I think the word you’re probably looking for as you try to picture me staring off into space mooning around over a tweet is awkward. I can own it. I’m a big girl. As a matter of fact, I’m quite accustomed to more than a casual participation in not only my own awkward moments, but also others’ as well. In my work as a couples therapist I have the happy responsibility of being a party to some of the most embarrassing and uncomfortable conversations folks ever have.
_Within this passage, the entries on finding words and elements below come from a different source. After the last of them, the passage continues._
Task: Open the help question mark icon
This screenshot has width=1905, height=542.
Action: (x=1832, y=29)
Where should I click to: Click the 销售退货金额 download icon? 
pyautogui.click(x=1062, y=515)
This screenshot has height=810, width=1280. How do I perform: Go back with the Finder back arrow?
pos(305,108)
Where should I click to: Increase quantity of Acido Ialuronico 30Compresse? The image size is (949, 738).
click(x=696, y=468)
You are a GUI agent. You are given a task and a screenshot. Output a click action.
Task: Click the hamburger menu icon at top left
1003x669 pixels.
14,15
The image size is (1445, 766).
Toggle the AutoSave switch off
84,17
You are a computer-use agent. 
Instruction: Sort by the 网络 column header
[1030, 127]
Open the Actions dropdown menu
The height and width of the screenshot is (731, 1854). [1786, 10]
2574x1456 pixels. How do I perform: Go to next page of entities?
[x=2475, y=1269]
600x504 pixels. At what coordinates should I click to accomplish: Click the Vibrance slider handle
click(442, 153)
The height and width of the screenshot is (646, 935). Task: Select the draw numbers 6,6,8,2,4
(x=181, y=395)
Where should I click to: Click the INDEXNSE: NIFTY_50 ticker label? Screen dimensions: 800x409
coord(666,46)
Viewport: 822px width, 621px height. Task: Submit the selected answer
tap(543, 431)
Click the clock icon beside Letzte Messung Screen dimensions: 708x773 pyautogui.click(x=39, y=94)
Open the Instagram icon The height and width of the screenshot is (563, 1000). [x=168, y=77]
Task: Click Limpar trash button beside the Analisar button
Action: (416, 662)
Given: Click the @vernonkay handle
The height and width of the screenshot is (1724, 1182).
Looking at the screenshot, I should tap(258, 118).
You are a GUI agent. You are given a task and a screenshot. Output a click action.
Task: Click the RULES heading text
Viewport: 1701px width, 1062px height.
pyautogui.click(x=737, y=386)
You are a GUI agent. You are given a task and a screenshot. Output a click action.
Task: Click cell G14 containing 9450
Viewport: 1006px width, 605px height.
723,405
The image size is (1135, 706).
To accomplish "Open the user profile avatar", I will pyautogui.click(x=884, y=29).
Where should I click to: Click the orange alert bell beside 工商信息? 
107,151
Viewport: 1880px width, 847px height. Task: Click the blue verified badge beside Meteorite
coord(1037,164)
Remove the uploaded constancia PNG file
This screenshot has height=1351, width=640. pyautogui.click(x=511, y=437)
Therapy chats are never awkward because my clients are weirdos. Rather, these interactions feel strange because I am asking you to have the same conversations you always have in a new way. It’s fairly common for me to ask clients to reenact a conversation that seems to go around and around without resolution. Then, we begin to reshape that argument into a fertile ground for new understandings. Just as a spoiler, I tend to spend a lot of time encouraging new communication skills and interrupting some of your perfectly good points during this process. Folks can find participating in these reworked conversations scary for several very good reasons:
1) It feels weird
2) You can’t imagine that any new information can be mined from the same old conversation–even if it’s being had in a new way
3) If you suddenly participate in that conversation differently you worry that your partner will always demand this weird new way (that you’re not sure you can commit to yet)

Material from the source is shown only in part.